My client Lawrence said something interesting the other day. I was talking to him about the tendency we have to operate from our Knower/Judgers because it’s easier and safer, and usually takes care of our immediate emotional needs. “Yes,” said Lawrence, “But that’s not taking the high road.” Now, I had never thought of being in the Learner/Researcher as taking the high road. And I also knew that “Thou shalt take the high road” is just another K/J rule. But in a way, Lawrence is right. Read more
First, let me reiterate that not all K/J rules are detrimental. Many serve us very well, and I think this is one of them. When you think about it, our rule about taking the high road competes with other K/J rules that don’t serve us well, such as “I need to win every argument,” “I need to be right,” or “I need to be perfect.”

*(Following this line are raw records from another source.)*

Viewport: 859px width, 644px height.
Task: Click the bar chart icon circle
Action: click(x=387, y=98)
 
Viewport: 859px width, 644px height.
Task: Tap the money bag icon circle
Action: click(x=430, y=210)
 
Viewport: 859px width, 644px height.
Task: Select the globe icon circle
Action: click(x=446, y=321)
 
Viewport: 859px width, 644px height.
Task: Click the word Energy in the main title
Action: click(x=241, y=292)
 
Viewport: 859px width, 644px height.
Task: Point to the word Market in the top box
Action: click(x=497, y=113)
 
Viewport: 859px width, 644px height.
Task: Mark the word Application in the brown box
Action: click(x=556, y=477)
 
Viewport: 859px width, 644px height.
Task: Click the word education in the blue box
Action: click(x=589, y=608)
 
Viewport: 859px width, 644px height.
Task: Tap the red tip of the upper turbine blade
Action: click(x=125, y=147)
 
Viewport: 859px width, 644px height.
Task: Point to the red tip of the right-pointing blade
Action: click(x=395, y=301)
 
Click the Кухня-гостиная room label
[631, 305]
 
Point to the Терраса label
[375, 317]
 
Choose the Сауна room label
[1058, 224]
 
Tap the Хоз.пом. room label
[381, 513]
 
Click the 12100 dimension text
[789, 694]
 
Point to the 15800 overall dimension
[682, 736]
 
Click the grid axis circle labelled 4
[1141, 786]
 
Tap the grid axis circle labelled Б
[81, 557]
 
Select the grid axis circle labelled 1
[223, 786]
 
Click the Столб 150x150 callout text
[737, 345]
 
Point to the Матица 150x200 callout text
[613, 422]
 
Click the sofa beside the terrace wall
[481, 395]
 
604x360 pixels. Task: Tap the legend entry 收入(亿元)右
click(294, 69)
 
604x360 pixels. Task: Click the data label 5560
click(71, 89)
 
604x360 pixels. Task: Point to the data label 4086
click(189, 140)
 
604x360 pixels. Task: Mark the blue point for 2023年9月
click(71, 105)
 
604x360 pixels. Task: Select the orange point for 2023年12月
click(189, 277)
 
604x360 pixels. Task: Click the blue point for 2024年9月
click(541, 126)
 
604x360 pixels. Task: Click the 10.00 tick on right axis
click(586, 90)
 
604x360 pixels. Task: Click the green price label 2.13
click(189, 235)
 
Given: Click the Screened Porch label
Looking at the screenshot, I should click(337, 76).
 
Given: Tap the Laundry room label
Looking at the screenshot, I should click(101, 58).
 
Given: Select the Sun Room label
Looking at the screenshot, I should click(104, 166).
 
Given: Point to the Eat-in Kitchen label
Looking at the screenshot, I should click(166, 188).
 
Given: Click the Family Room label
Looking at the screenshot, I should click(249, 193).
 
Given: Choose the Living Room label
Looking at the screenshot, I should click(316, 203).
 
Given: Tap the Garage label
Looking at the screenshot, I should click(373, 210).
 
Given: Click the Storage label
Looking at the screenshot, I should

Wayne Dyer said, “Attachment to being right creates suffering. When you have a choice to be right, or to be kind, choose kind and watch your suffering disappear.” That’s the high road Lawrence was talking about. You’re taking the high road when you:
- Put driving frustration aside to allow someone to cut in.
- Let a child make a mistake so he can learn from it, even when you can predict the outcome.
- Refrain from arguing with your boss or spouse over something when arguing won’t change anything; it just gives you a short-term emotional high.
- Gracefully accept a dear friend’s offer of a beer you consider to be recycled wastewater. (I just did this recently. It was difficult!)
- Listen rather than lecture.
- Refrain from judging someone based on what you see, such as nationality or ethnic origin.
- Take responsibility instead of pointing the finger at someone else.
- Avoid the K/J concept “we’ve always done it this way.”
- Thank the messenger even though the message was bad news. (After all, he’s only the messenger.)
- Refrain from playing favorites and picking what you always pick.
- Apologize. You blew it…fess up!
And then there’s the ubiquitous “But I only wanted to help.” Might want to take the high road and ditch that. The list goes on ad infinitum.
All these behaviors can make us feel good when we do them, right? We love when we can prove our point. We revel in the concept of not letting that S.O.B. cut in front of us. But isn’t the thrill of K/J victory short-lived?
There’s almost always a choice in how to respond to something. When you take the high road, you’re keeping an eye on the long term versus the short term.
Viktor Frankl suggested that “Between stimulus and response there is a space. In that space is our power to choose our response. In our response lies our growth and our freedom.” This seems like a great example of the high road and why we should take it. Who doesn’t want more growth and freedom? Can we exchange the emotional rush of winning for some growth and freedom? Do we want to badly enough?